Commodities | Jul 05 2016

By Greg Peel

Shikoku Electric Power has started loading fuel into its Ikata unit 3 plant in preparation for its planned restart later in the month. Assuming all goes ahead, Ikata would become the fifth Japanese reactor to restart in the five years since Fukushima.

Despite the slow pace of restarts in Japan and the announcement of several reactor closures in the US, global nuclear capacity additions hit 10.2GW in 2015, industry consultant TradeTech reports – the fastest growth rate in 25 years. Growth was mostly driven by China, with help from South Korea and Russia.

But capacity growth has done little to support uranium prices. The month of June saw a glimmer of hope as the sport uranium price rose to US$28.25/lb but it just as quickly retreated to US$26.00/lb.
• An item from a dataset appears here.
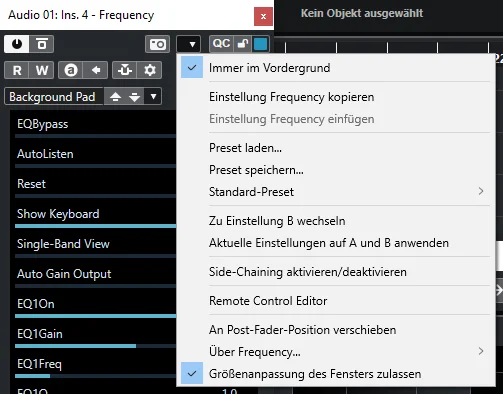
Task: Enable the Write automation W button
Action: [x=42, y=70]
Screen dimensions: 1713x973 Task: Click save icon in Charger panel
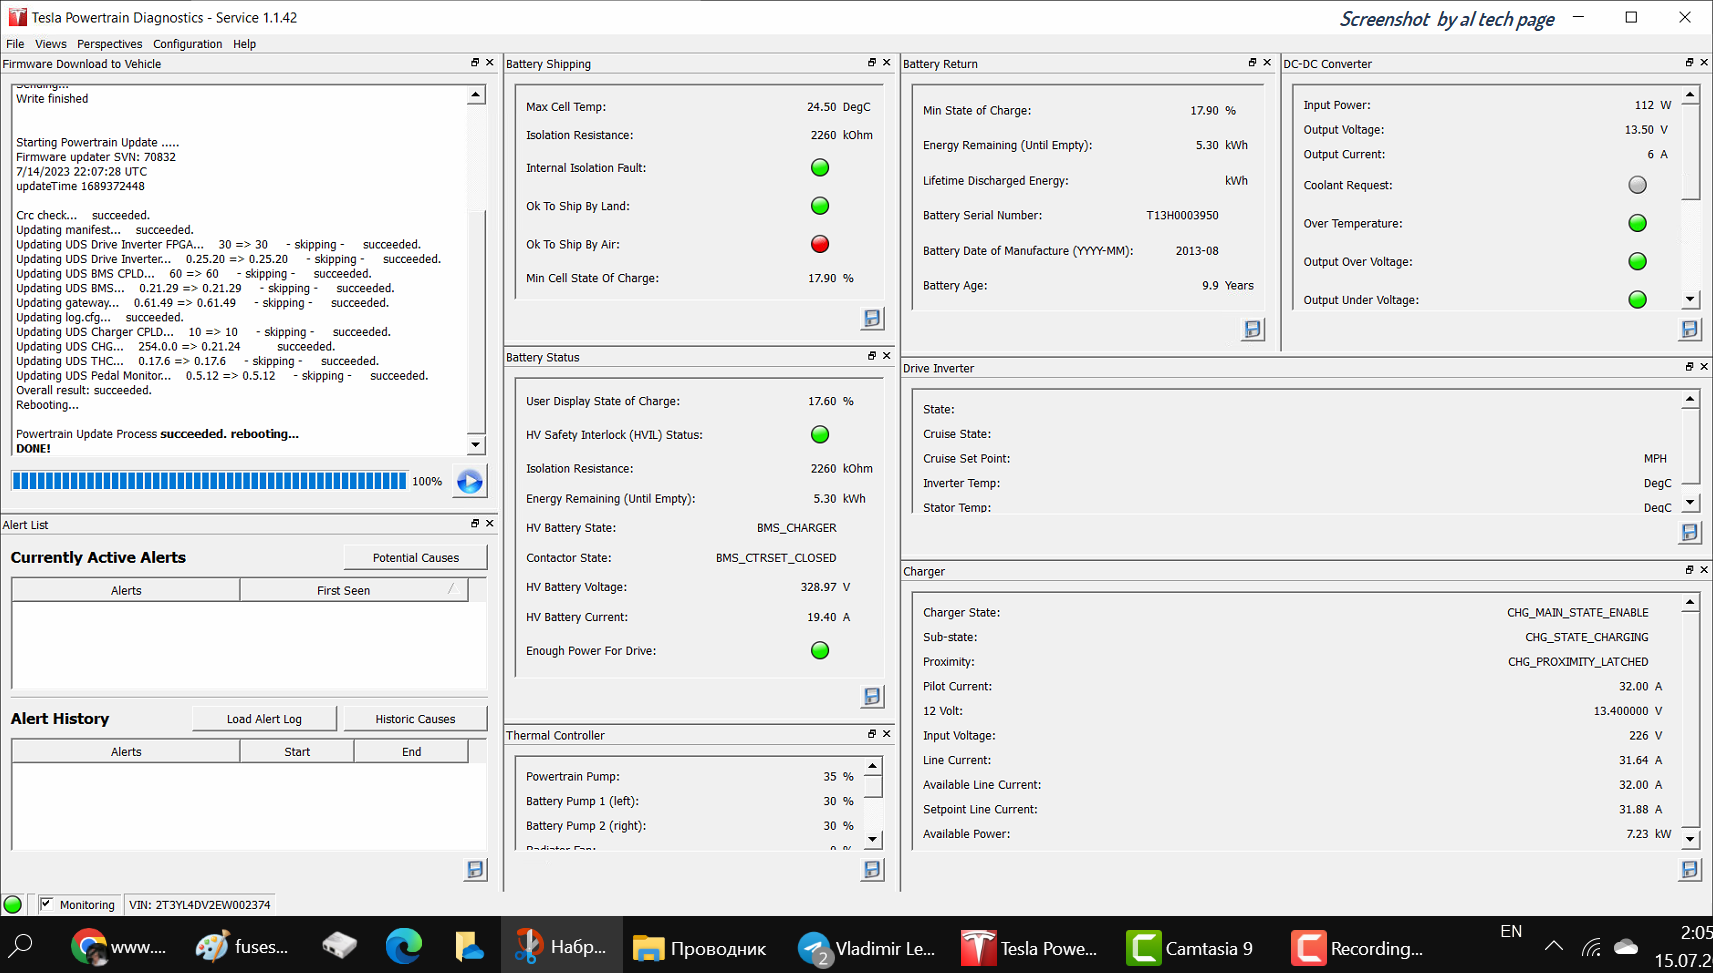click(x=1689, y=869)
As activity slowed towards the end of last week ahead of the US long weekend, TradeTech’s spot price indicator fell US40c from last week’s US$26.80/lb to end the month on US$26.40/lb.

The price dip mid-month did encourage some buyers to pick up excess inventory at attractive prices. TradeTech reports 27 spot market transactions over June totalling 3.4mlbs U3O8 equivalent.
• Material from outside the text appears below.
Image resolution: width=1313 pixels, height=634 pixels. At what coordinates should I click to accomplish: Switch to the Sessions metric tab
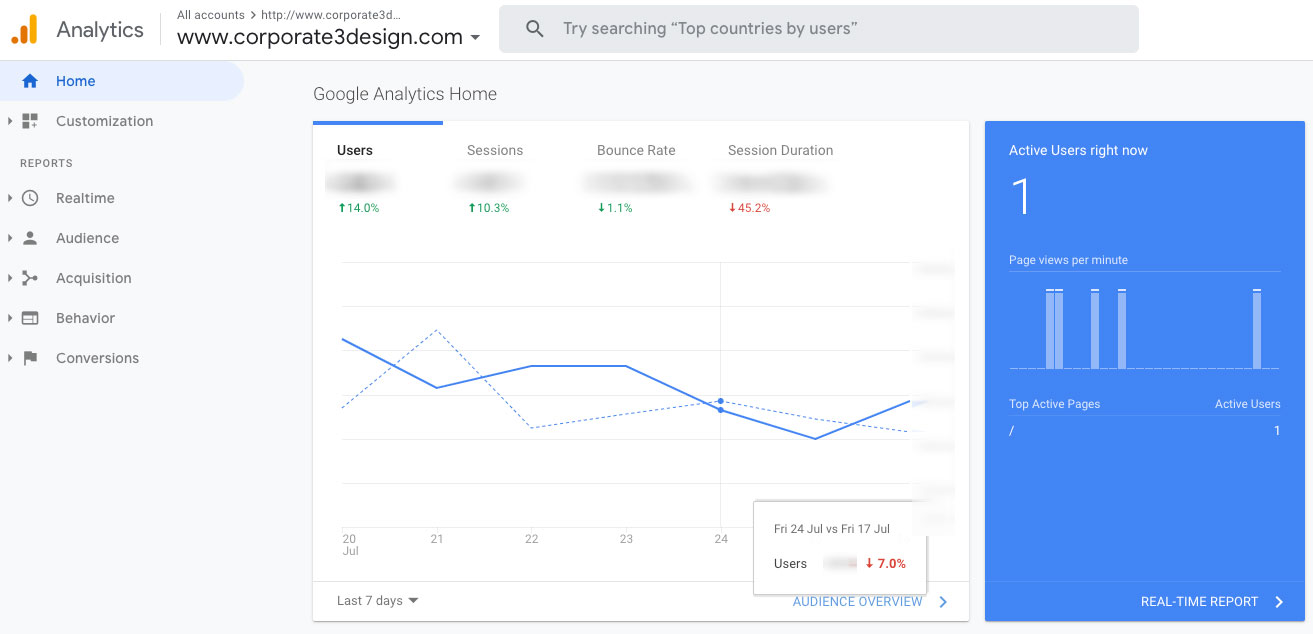494,150
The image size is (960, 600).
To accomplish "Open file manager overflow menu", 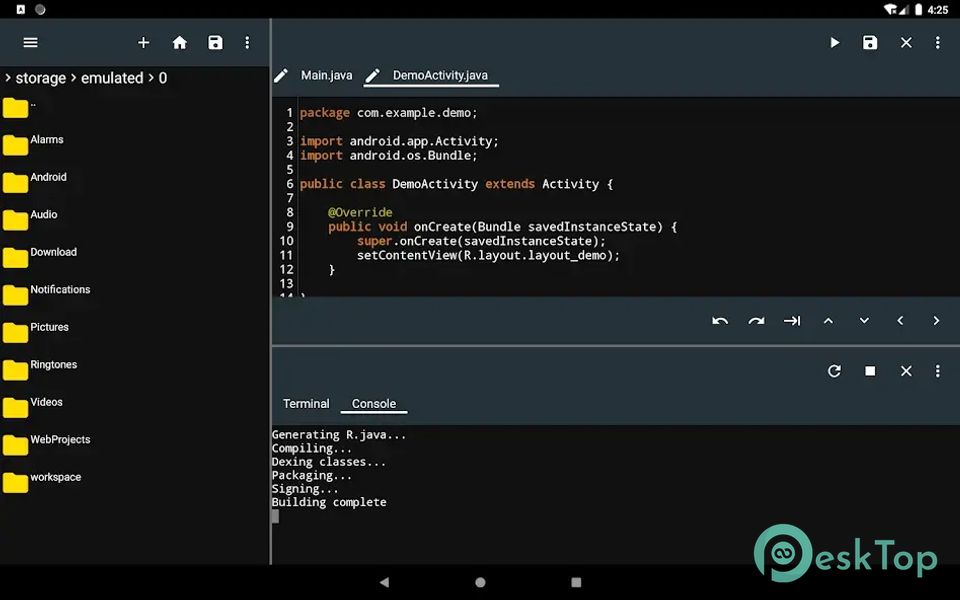I will click(247, 43).
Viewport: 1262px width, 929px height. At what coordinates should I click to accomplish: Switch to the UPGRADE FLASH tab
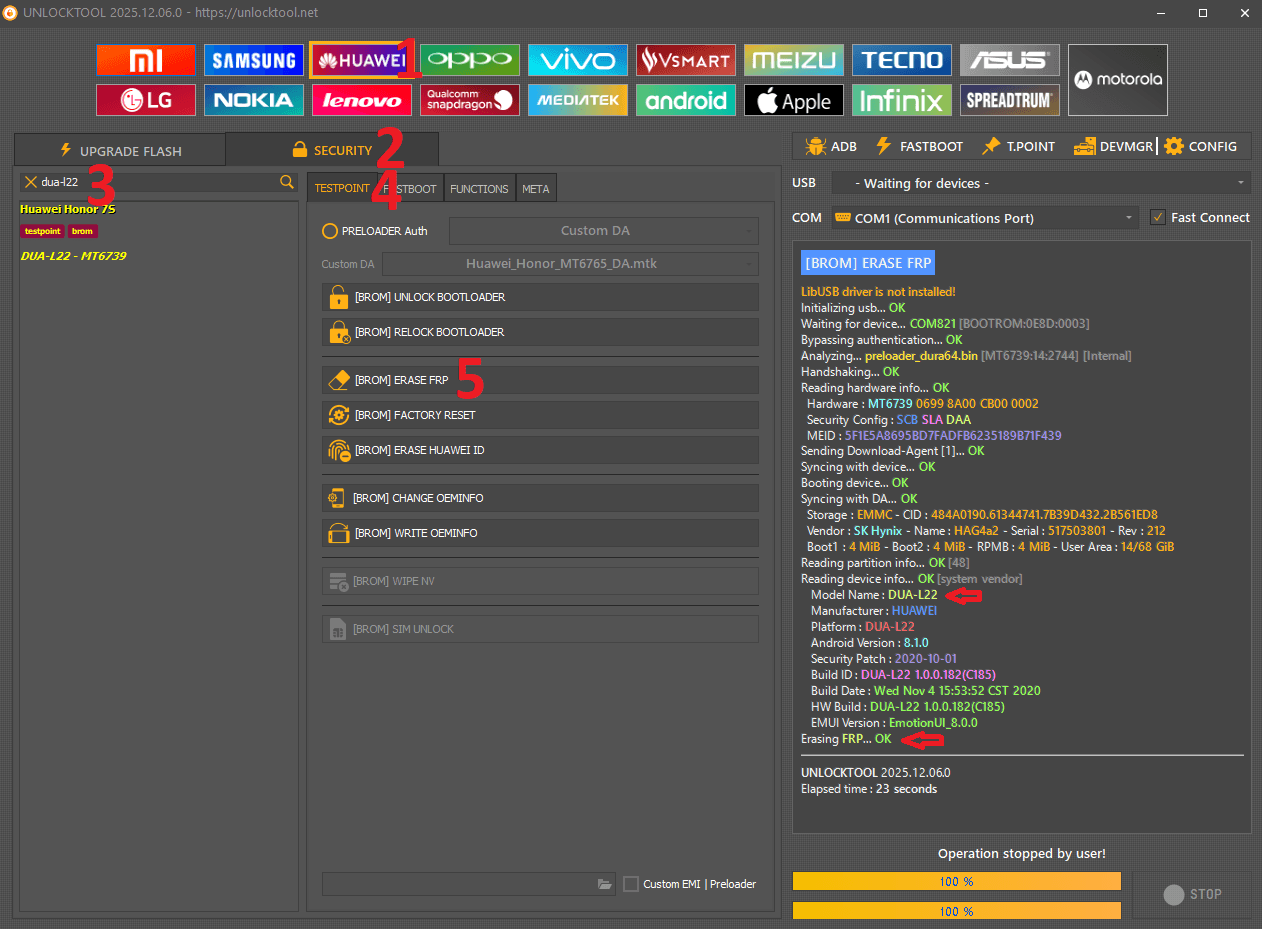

Five transactions were reported in the term markets, all of them mid-term. Producers are under pressure as intermediaries are looking to take more of the market, forcing term prices lower despite some rekindling on interest from utilities. To that end, TradeTech’s mid-term price indicator has fallen US85c to end the month on US$28.15/lb. The consultant’s long term price indicator has fallen US$1.00 to US$40.00/lb.